▸ WHAT IS BEING ASKED: Output the records, every one, exactly as given.

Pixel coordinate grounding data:
----

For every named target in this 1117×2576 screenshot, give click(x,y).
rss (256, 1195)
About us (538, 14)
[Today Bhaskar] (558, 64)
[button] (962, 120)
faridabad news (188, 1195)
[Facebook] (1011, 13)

----

▸ ANSWER SECTION:
For every named target in this 1117×2576 screenshot, give click(x,y).
rss (256, 1195)
About us (538, 14)
[Today Bhaskar] (558, 64)
[button] (962, 120)
faridabad news (188, 1195)
[Facebook] (1011, 13)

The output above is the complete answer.